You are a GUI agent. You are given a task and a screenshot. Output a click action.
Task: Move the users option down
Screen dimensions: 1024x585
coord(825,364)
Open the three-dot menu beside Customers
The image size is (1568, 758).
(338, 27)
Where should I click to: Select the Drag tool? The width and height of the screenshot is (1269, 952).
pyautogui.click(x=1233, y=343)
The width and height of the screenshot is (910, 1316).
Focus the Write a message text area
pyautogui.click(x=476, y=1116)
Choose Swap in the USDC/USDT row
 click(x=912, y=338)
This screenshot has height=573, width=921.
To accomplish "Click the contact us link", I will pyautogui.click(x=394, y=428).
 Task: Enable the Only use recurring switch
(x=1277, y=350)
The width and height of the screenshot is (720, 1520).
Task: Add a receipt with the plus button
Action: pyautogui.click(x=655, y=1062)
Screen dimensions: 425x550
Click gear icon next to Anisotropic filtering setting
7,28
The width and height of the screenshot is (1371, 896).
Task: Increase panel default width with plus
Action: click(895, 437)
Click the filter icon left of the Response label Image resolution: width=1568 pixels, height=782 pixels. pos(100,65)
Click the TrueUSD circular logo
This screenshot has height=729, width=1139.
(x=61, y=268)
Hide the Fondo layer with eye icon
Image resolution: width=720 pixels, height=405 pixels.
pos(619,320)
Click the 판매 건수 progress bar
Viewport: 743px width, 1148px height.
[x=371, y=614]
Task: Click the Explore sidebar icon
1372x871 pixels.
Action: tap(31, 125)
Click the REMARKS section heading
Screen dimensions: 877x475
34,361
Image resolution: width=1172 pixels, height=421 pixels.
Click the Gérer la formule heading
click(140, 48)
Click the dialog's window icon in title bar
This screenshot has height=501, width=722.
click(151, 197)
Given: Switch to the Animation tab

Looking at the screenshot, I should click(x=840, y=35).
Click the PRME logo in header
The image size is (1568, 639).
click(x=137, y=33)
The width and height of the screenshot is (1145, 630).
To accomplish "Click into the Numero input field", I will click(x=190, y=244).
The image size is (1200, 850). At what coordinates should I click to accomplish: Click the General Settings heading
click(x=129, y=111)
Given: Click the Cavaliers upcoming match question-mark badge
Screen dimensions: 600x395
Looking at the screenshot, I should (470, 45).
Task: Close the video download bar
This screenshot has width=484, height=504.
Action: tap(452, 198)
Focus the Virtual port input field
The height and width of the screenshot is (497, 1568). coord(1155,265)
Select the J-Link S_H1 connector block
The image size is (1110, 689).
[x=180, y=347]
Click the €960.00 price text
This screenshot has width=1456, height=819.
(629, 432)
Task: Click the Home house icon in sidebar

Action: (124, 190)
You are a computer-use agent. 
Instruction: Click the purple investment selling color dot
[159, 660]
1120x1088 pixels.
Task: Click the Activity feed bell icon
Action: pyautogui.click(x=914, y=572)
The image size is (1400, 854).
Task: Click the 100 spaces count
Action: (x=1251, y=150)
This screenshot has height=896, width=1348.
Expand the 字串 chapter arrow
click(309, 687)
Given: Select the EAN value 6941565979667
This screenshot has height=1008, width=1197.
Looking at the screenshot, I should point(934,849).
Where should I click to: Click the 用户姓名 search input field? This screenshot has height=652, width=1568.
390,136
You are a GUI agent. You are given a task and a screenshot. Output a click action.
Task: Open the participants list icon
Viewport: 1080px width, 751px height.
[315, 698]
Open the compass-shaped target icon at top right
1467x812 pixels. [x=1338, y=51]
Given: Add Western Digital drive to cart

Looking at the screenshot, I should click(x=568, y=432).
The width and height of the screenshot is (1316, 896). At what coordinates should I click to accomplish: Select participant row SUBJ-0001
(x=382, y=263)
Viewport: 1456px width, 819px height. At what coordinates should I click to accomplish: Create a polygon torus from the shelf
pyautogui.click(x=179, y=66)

= = = =

Objective:
Rewrite all of the data above, substituting "Where do I need to click to" for each occurrence of "Where should I click to" and leaving everything else unchanged.

Answer to the exercise:
You are a GUI agent. You are given a task and a screenshot. Output a click action.
Task: Move the users option down
Screen dimensions: 1024x585
coord(825,364)
Open the three-dot menu beside Customers
The image size is (1568, 758).
(338, 27)
Where do I need to click to: Select the Drag tool? The width and height of the screenshot is (1269, 952).
pyautogui.click(x=1233, y=343)
The width and height of the screenshot is (910, 1316).
Focus the Write a message text area
pyautogui.click(x=476, y=1116)
Choose Swap in the USDC/USDT row
 click(x=912, y=338)
This screenshot has height=573, width=921.
To accomplish "Click the contact us link", I will pyautogui.click(x=394, y=428).
 Task: Enable the Only use recurring switch
(x=1277, y=350)
The width and height of the screenshot is (720, 1520).
Task: Add a receipt with the plus button
Action: pyautogui.click(x=655, y=1062)
Screen dimensions: 425x550
Click gear icon next to Anisotropic filtering setting
7,28
The width and height of the screenshot is (1371, 896).
Task: Increase panel default width with plus
Action: click(895, 437)
Click the filter icon left of the Response label Image resolution: width=1568 pixels, height=782 pixels. pos(100,65)
Click the TrueUSD circular logo
This screenshot has height=729, width=1139.
(x=61, y=268)
Hide the Fondo layer with eye icon
Image resolution: width=720 pixels, height=405 pixels.
pos(619,320)
Click the 판매 건수 progress bar
Viewport: 743px width, 1148px height.
[x=371, y=614]
Task: Click the Explore sidebar icon
1372x871 pixels.
Action: tap(31, 125)
Click the REMARKS section heading
Screen dimensions: 877x475
34,361
Image resolution: width=1172 pixels, height=421 pixels.
Click the Gérer la formule heading
click(140, 48)
Click the dialog's window icon in title bar
This screenshot has height=501, width=722.
click(151, 197)
Given: Switch to the Animation tab

Looking at the screenshot, I should click(x=840, y=35).
Click the PRME logo in header
The image size is (1568, 639).
click(x=137, y=33)
The width and height of the screenshot is (1145, 630).
To accomplish "Click into the Numero input field", I will click(x=190, y=244).
The image size is (1200, 850). At what coordinates should I click to accomplish: Click the General Settings heading
click(x=129, y=111)
Given: Click the Cavaliers upcoming match question-mark badge
Screen dimensions: 600x395
Looking at the screenshot, I should (470, 45).
Task: Close the video download bar
This screenshot has width=484, height=504.
Action: tap(452, 198)
Focus the Virtual port input field
The height and width of the screenshot is (497, 1568). coord(1155,265)
Select the J-Link S_H1 connector block
The image size is (1110, 689).
[x=180, y=347]
Click the €960.00 price text
This screenshot has width=1456, height=819.
(629, 432)
Task: Click the Home house icon in sidebar

Action: (124, 190)
You are a computer-use agent. 
Instruction: Click the purple investment selling color dot
[159, 660]
1120x1088 pixels.
Task: Click the Activity feed bell icon
Action: pyautogui.click(x=914, y=572)
The image size is (1400, 854).
Task: Click the 100 spaces count
Action: (x=1251, y=150)
This screenshot has height=896, width=1348.
Expand the 字串 chapter arrow
click(309, 687)
Given: Select the EAN value 6941565979667
This screenshot has height=1008, width=1197.
Looking at the screenshot, I should point(934,849).
Where do I need to click to: Click the 用户姓名 search input field? This screenshot has height=652, width=1568.
390,136
You are a GUI agent. You are given a task and a screenshot. Output a click action.
Task: Open the participants list icon
Viewport: 1080px width, 751px height.
[315, 698]
Open the compass-shaped target icon at top right
1467x812 pixels. [x=1338, y=51]
Given: Add Western Digital drive to cart

Looking at the screenshot, I should click(x=568, y=432).
The width and height of the screenshot is (1316, 896). At what coordinates should I click to accomplish: Select participant row SUBJ-0001
(x=382, y=263)
Viewport: 1456px width, 819px height. At what coordinates should I click to accomplish: Create a polygon torus from the shelf
pyautogui.click(x=179, y=66)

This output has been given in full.